Youth with Incarcerated Parents

It is estimated that between 1.7-2.7 million youth have incarcerated parents. This leaves them at a higher risk of adverse outcomes, including mental health problems, poor school-based outcomes, and increased antisocial behavior later in life. Parental closeness between incarcerated parents and youth can be an effective strategy to promote resiliency, and jurisdictions are implementing programs focused on connecting the incarcerated individuals with loved ones. The Pennsylvania Department of Corrections has created a virtual visitation program for all state-run facilities, and all inmates are eligible to participate. In Connecticut, organizations such as Children with Incarcerated Parents have created programs that provide free calls with incarcerated parents each month during the COVID-19 pandemic.

Other innovative avenues to connect children with incarcerated parents include the Governor of Illinois issuing an executive order suspending the transfer of some inmates from county jails into the Illinois Department of Corrections during the public health emergency. This approach may increase the likelihood that inmates remain geographically closer to home. Washington executive order 20-47 suspended statutes that limit an individual’s ability to receive post-conviction relief, as well as prosecutors’ and courts’ ability to file and process criminal cases.
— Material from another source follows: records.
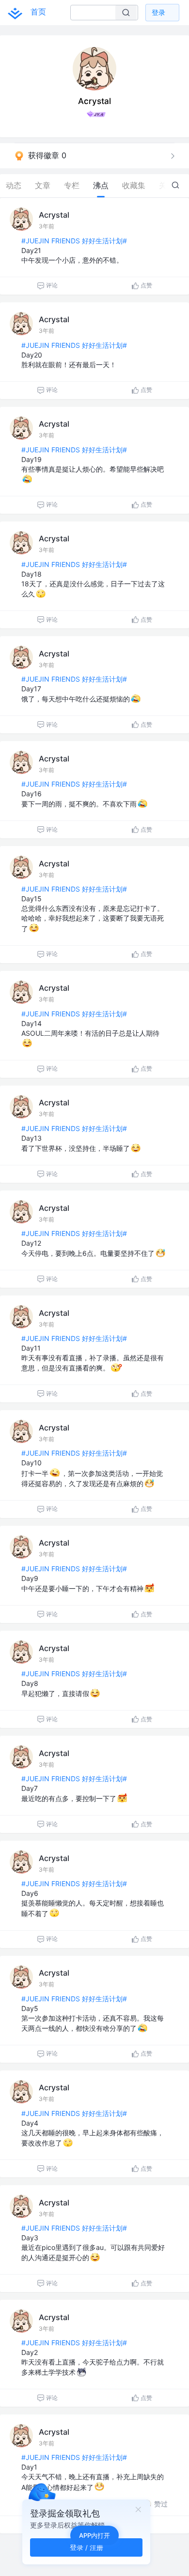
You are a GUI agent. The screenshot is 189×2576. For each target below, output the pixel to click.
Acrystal (54, 215)
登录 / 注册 (86, 2547)
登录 (158, 12)
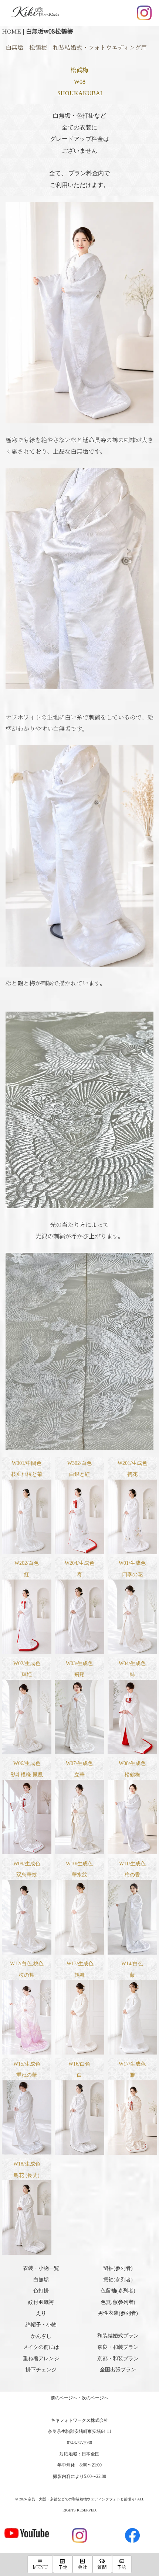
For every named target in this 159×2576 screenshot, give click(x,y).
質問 (102, 2566)
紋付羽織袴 (41, 2302)
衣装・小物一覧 (41, 2268)
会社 (82, 2566)
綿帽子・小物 (41, 2324)
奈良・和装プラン (118, 2347)
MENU (40, 2566)
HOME (11, 31)
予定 (63, 2566)
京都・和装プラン (118, 2358)
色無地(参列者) (118, 2302)
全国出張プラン (118, 2369)
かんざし (41, 2336)
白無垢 (41, 2279)
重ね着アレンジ (41, 2358)
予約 (121, 2566)
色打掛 (41, 2291)
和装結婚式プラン (118, 2335)
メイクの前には (41, 2347)
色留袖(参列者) (118, 2291)
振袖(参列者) (118, 2279)
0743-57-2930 (79, 2442)
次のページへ (95, 2397)
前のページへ (64, 2397)
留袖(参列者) (118, 2268)
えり (41, 2313)
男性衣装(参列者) (118, 2313)
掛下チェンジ (41, 2369)
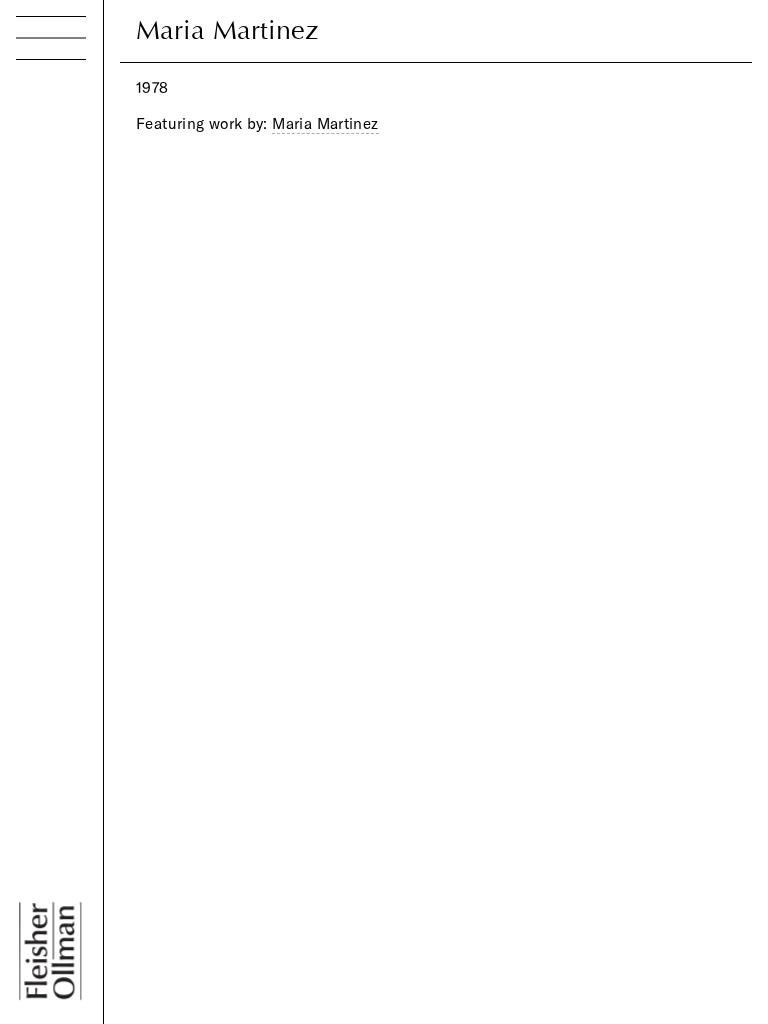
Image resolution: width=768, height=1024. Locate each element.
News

Washington executive order 20-50 broadened the Governor’s authority to grant clemency to reduce the prison population. New Jersey Gov. Phil Murphy issued an executive order establishing an Emergency Medical Review Committee, which will review which inmates can be released to home confinement—identified by the Board of Parole—and outlined the process for ensuring those who are released are aware of reentry benefits.
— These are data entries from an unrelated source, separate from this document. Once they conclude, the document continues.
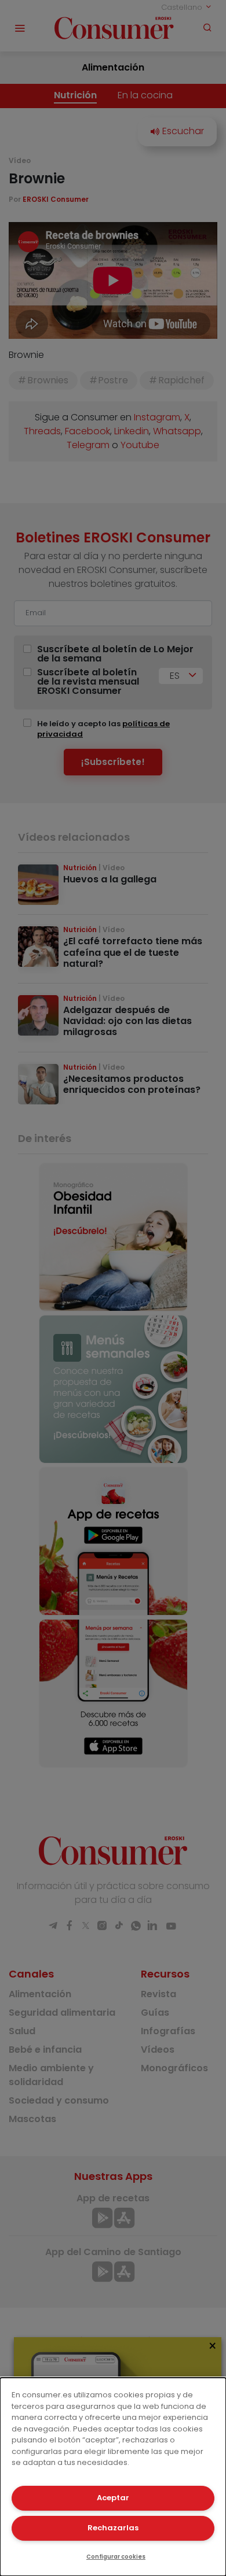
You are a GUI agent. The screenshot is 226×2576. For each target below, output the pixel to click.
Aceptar (113, 2497)
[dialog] (113, 2477)
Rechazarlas (113, 2527)
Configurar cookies (115, 2556)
Youth Witnessing Violence in the Home

Witnessing violence at home also is associated with a higher risk of negative health outcomes, as well as experiencing or perpetrating violence later in life. "Stay at home" or "shelter in place" orders during the COVID-19 response has corresponded with increased risk of family violence and increased calls to domestic violence hotlines, posing another public health crisis as many children have been exposed to violence in their homes. While trends also show a decrease in reports of child neglect and abuse, this decline may be due to restrictions on the child welfare surveillance systems that monitor and intervene in situations of abuse and neglect.
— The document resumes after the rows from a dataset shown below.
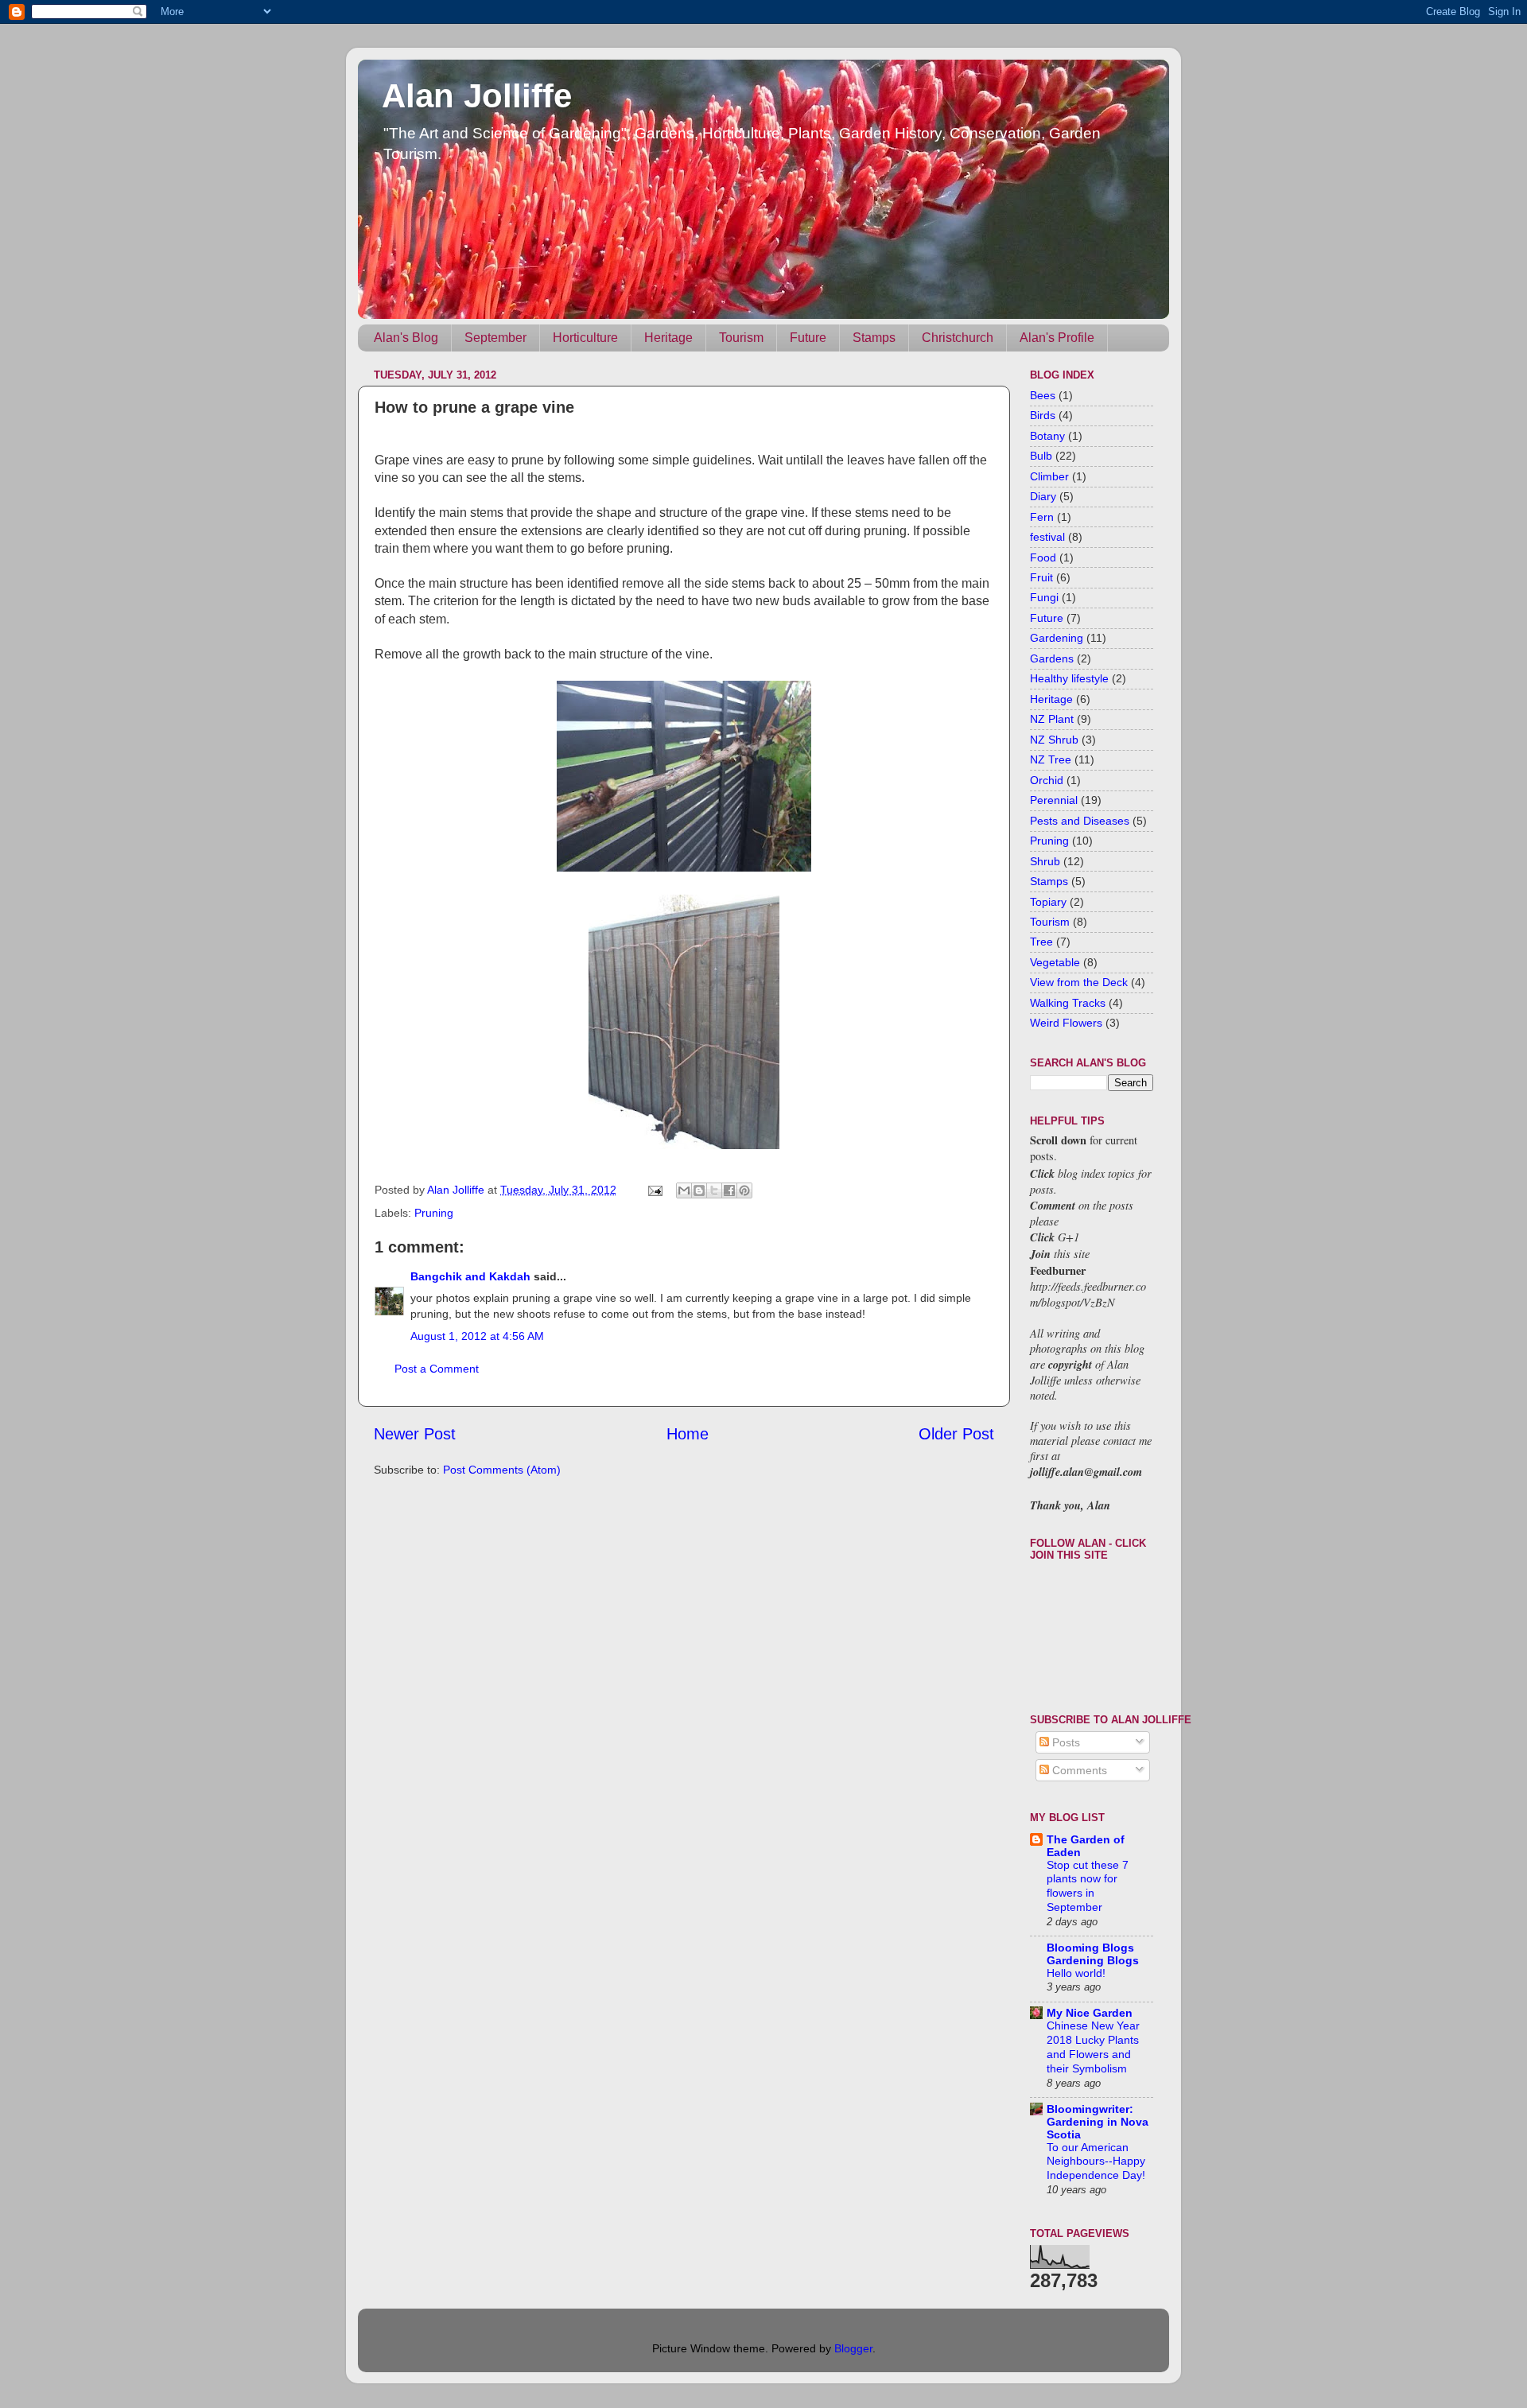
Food (1043, 557)
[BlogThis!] (699, 1190)
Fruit (1041, 577)
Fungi (1044, 597)
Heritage (668, 337)
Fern (1042, 517)
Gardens (1052, 658)
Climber (1049, 476)
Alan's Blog (406, 337)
State lawmakers have offered help to those experiencing domestic violence, despite restrictions on travel. Massachusetts and Maine ordered all state hotels to only provide rooms for vulnerable populations or essential workers, including those that may be experiencing domestic violence. New Hampshire established the COVID-19 Emergency Domestic and Sexual Violence Services Relief Fund for shelters across the state to aid those who may be experiencing domestic or sexual violence. Nevada developed a process for individuals to file online temporary domestic violence protective orders. The District of Columbia developed a process so individuals can file an extreme risk protection order through an online form and phone call, which can remove firearms from individuals who may be dangerous. Finally, California released a safety planning guide for those who may be experiencing domestic violence.

The COVID-19 response has prompted states to provide flexibilities in funding and suspend or modify policies that would have made it more difficult to protect the public’s health — and in turn would have exacerbated negative health outcomes among youth. Through innovative practices these efforts have worked to mitigate the negative impacts of food insecurity, youth with incarcerated parents, and youth experiencing violence in the home. Health officials can be at the forefront of this innovation to ensure that protective factors are leveraged to reduce disparities and impact multiple outcomes with upstream approaches for youth.